§ EXERCISE
Could you give the rows below as a JSON list of strings, one string per line, leaving out blank lines?
+--
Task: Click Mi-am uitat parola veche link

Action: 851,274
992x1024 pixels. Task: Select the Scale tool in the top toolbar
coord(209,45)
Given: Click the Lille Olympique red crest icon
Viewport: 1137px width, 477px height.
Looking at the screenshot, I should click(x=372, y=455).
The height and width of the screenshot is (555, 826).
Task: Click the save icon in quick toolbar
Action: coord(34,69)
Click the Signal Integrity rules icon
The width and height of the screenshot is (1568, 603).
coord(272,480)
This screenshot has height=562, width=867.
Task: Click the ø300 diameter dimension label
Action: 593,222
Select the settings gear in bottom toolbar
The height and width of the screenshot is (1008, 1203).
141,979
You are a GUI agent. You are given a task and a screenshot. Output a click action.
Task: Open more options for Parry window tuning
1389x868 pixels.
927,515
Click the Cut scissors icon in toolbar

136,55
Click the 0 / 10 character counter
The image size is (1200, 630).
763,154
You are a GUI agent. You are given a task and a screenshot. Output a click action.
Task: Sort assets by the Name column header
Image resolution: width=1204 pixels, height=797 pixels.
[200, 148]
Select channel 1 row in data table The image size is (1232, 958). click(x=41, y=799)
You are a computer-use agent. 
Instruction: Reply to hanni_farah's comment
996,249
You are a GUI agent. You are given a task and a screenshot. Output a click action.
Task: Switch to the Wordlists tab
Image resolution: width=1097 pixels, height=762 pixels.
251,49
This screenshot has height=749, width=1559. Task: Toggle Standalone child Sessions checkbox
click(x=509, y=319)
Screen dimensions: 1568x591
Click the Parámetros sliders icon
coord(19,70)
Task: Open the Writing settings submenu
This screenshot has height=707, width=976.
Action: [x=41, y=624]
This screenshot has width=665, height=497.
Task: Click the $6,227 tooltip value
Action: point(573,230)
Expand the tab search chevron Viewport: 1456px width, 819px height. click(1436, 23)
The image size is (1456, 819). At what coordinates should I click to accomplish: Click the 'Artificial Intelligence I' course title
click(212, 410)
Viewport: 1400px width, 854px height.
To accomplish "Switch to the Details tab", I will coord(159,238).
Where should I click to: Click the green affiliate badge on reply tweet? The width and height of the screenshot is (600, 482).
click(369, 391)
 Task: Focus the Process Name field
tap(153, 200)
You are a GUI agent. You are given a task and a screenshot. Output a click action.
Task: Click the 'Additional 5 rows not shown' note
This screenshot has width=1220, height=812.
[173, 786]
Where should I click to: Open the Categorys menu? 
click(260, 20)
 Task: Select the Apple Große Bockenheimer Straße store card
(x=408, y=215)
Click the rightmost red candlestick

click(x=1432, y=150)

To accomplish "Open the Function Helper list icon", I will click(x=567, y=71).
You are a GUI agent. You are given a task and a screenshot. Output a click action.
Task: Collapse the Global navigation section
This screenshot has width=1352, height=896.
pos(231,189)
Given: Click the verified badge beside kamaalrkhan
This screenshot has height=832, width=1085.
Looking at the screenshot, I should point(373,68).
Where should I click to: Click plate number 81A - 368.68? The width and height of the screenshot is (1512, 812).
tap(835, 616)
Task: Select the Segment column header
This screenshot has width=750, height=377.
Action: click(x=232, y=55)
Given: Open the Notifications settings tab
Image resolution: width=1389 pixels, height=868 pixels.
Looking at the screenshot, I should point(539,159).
+--
§ THE ANSWER
[
  "Task: Click Mi-am uitat parola veche link",
  "Action: 851,274",
  "992x1024 pixels. Task: Select the Scale tool in the top toolbar",
  "coord(209,45)",
  "Given: Click the Lille Olympique red crest icon",
  "Viewport: 1137px width, 477px height.",
  "Looking at the screenshot, I should click(x=372, y=455).",
  "The height and width of the screenshot is (555, 826).",
  "Task: Click the save icon in quick toolbar",
  "Action: coord(34,69)",
  "Click the Signal Integrity rules icon",
  "The width and height of the screenshot is (1568, 603).",
  "coord(272,480)",
  "This screenshot has height=562, width=867.",
  "Task: Click the ø300 diameter dimension label",
  "Action: 593,222",
  "Select the settings gear in bottom toolbar",
  "The height and width of the screenshot is (1008, 1203).",
  "141,979",
  "You are a GUI agent. You are given a task and a screenshot. Output a click action.",
  "Task: Open more options for Parry window tuning",
  "1389x868 pixels.",
  "927,515",
  "Click the Cut scissors icon in toolbar",
  "136,55",
  "Click the 0 / 10 character counter",
  "The image size is (1200, 630).",
  "763,154",
  "You are a GUI agent. You are given a task and a screenshot. Output a click action.",
  "Task: Sort assets by the Name column header",
  "Image resolution: width=1204 pixels, height=797 pixels.",
  "[200, 148]",
  "Select channel 1 row in data table The image size is (1232, 958). click(x=41, y=799)",
  "You are a computer-use agent. ",
  "Instruction: Reply to hanni_farah's comment",
  "996,249",
  "You are a GUI agent. You are given a task and a screenshot. Output a click action.",
  "Task: Switch to the Wordlists tab",
  "Image resolution: width=1097 pixels, height=762 pixels.",
  "251,49",
  "This screenshot has height=749, width=1559. Task: Toggle Standalone child Sessions checkbox",
  "click(x=509, y=319)",
  "Screen dimensions: 1568x591",
  "Click the Parámetros sliders icon",
  "coord(19,70)",
  "Task: Open the Writing settings submenu",
  "This screenshot has height=707, width=976.",
  "Action: [x=41, y=624]",
  "This screenshot has width=665, height=497.",
  "Task: Click the $6,227 tooltip value",
  "Action: point(573,230)",
  "Expand the tab search chevron Viewport: 1456px width, 819px height. click(1436, 23)",
  "The image size is (1456, 819). At what coordinates should I click to accomplish: Click the 'Artificial Intelligence I' course title",
  "click(212, 410)",
  "Viewport: 1400px width, 854px height.",
  "To accomplish \"Switch to the Details tab\", I will coord(159,238).",
  "Where should I click to: Click the green affiliate badge on reply tweet? The width and height of the screenshot is (600, 482).",
  "click(369, 391)",
  " Task: Focus the Process Name field",
  "tap(153, 200)",
  "You are a GUI agent. You are given a task and a screenshot. Output a click action.",
  "Task: Click the 'Additional 5 rows not shown' note",
  "This screenshot has width=1220, height=812.",
  "[173, 786]",
  "Where should I click to: Open the Categorys menu? ",
  "click(260, 20)",
  " Task: Select the Apple Große Bockenheimer Straße store card",
  "(x=408, y=215)",
  "Click the rightmost red candlestick",
  "click(x=1432, y=150)",
  "To accomplish \"Open the Function Helper list icon\", I will click(x=567, y=71).",
  "You are a GUI agent. You are given a task and a screenshot. Output a click action.",
  "Task: Collapse the Global navigation section",
  "This screenshot has width=1352, height=896.",
  "pos(231,189)",
  "Given: Click the verified badge beside kamaalrkhan",
  "This screenshot has height=832, width=1085.",
  "Looking at the screenshot, I should point(373,68).",
  "Where should I click to: Click plate number 81A - 368.68? The width and height of the screenshot is (1512, 812).",
  "tap(835, 616)",
  "Task: Select the Segment column header",
  "This screenshot has width=750, height=377.",
  "Action: click(x=232, y=55)",
  "Given: Open the Notifications settings tab",
  "Image resolution: width=1389 pixels, height=868 pixels.",
  "Looking at the screenshot, I should point(539,159)."
]